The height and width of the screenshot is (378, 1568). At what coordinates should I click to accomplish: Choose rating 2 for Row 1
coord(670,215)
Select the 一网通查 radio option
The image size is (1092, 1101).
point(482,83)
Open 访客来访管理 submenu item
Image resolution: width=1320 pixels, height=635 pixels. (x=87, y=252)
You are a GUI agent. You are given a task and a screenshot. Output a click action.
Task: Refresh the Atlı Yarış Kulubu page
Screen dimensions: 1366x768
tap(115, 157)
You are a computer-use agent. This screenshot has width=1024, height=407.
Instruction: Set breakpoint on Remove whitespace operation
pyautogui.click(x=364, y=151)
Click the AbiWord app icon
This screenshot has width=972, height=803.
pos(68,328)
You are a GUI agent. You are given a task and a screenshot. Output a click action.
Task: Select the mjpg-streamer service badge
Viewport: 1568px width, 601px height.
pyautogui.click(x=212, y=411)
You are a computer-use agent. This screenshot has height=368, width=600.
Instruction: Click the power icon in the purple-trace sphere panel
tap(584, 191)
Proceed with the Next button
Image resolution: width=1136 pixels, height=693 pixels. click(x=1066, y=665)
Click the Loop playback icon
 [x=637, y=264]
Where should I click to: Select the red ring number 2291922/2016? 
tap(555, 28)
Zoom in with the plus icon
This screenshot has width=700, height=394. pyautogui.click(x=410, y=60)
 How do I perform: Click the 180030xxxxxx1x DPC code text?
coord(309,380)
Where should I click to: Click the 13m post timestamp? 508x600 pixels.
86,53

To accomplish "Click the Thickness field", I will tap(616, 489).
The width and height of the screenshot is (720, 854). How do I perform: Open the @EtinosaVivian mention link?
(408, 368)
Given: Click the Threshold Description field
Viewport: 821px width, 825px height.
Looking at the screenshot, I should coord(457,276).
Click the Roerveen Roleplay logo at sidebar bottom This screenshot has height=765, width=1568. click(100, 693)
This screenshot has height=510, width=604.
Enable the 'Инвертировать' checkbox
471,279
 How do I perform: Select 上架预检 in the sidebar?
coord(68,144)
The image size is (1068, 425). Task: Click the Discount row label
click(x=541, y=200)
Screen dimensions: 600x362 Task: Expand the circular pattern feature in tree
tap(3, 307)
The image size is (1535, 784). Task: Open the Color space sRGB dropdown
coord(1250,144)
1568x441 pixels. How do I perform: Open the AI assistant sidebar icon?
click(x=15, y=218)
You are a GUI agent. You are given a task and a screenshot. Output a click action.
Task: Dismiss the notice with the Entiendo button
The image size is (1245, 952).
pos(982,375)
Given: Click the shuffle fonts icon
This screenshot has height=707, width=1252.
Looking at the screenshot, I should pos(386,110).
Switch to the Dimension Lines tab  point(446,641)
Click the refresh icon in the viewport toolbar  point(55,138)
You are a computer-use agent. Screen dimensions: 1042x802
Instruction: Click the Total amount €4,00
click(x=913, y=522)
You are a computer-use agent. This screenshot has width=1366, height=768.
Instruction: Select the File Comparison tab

What this task involves:
Which lines of the data contain "agent"? Copy them all.

Solution:
You are a GUI agent. You are given a task and a screenshot. Output a click action.
You are a computer-use agent. This screenshot has width=1024, height=407.
You are a GUI agent. You are given a task and a screenshot. Output a click action.
You are a computer-use agent. This screenshot has height=368, width=600.
You are a GUI agent. You are given a task and a screenshot. Output a click action.
You are a computer-use agent. Screen dimensions: 1042x802
You are a computer-use agent. This screenshot has width=1366, height=768.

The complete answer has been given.